Luyten's Star b

Discovery
- Discovered by: Astudillo-Defru et al., HARPS
- Discovery date: 17 March 2017
- Detection method: Radial velocity

Orbital characteristics
- Semi-major axis: 0.091101+0.000019 −0.000017 AU
- Eccentricity: 0.10+0.09 −0.07
- Orbital period (sidereal): 18.6498+0.0059 −0.0052 d
- Semi-amplitude: 1.61±0.15 m/s
- Star: Luyten's Star

Physical characteristics
- Mass: ≥2.89+0.27 −0.26 M_{🜨}
- Temperature: 259 K (−14 °C; 7 °F)

= Luyten b =

Super-Earth orbiting Luyten's Star

Luyten's Star b (GJ 273 b) is a confirmed exoplanet, likely rocky, orbiting within the habitable zone of the nearby red dwarf Luyten's Star. It is the fourth-closest potentially habitable exoplanet known, at a distance of 12 light-years. Only Proxima Centauri b, Ross 128 b, and GJ 1061 d are closer. Discovered alongside Gliese 273c in June 2017, Luyten b is a super-Earth of around 2.89 times the mass of Earth and receives only 6% more starlight than Earth, making it one of the best candidates for habitability.

==Characteristics==

===Mass, radius, and temperature===

==== Mass and size ====
Luyten b is a super-Earth, meaning that it has a mass and/or radius greater than that of Earth, but less than that of Uranus or Neptune.

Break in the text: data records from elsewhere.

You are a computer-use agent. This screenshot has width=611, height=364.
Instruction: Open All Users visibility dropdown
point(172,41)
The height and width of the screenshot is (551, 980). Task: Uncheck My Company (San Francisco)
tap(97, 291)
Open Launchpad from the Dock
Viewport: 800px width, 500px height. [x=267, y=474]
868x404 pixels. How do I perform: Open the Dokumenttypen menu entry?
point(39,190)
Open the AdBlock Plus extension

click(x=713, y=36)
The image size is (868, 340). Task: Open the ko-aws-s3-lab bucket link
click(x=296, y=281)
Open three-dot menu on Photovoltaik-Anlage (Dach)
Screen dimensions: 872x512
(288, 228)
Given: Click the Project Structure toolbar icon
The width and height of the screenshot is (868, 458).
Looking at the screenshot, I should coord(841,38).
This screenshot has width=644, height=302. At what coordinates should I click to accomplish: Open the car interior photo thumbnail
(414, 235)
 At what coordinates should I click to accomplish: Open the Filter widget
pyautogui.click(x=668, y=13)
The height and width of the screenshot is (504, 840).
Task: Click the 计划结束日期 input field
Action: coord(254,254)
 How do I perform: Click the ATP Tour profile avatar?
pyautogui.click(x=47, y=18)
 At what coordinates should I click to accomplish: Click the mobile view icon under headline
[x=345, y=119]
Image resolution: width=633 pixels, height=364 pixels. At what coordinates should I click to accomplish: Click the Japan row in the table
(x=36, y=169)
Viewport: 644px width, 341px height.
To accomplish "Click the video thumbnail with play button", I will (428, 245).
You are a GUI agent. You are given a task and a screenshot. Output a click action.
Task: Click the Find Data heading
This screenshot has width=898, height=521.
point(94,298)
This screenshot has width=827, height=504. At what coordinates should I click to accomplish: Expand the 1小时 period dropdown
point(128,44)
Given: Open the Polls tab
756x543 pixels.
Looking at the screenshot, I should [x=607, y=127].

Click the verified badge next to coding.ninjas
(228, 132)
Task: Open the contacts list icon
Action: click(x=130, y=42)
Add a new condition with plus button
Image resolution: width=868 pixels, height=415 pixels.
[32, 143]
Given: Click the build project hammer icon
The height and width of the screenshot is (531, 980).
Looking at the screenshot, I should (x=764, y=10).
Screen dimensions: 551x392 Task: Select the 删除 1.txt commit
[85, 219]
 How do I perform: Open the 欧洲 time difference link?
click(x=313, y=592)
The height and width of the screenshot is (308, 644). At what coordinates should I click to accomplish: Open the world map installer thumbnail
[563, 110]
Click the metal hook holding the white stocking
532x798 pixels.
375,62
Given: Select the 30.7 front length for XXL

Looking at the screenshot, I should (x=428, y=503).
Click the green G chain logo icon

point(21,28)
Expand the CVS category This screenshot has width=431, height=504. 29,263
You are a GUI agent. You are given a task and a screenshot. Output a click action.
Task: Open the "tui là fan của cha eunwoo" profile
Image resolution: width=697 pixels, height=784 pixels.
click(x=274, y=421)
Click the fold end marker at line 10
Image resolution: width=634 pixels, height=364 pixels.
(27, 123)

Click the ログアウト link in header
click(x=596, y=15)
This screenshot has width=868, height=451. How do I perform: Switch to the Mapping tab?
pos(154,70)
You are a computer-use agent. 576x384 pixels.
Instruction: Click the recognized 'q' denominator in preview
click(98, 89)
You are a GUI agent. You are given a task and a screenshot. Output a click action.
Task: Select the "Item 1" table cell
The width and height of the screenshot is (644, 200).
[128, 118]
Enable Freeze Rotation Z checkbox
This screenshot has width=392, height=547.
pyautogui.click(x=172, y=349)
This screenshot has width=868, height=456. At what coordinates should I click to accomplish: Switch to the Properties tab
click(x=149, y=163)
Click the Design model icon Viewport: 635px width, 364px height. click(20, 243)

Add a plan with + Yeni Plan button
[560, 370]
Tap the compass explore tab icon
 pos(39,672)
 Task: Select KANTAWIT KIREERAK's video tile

Radial velocity measurements shows that the planet has a minimum mass of 2.89 M_{🜨}, placing it at the lower end of the super-Earth range. The planet has not been found to transit its star, and as a result its true mass and radius are not known. Due to its low mass, the planet is likely terrestrial, with a predicted radius of 1.51 R_{🜨}.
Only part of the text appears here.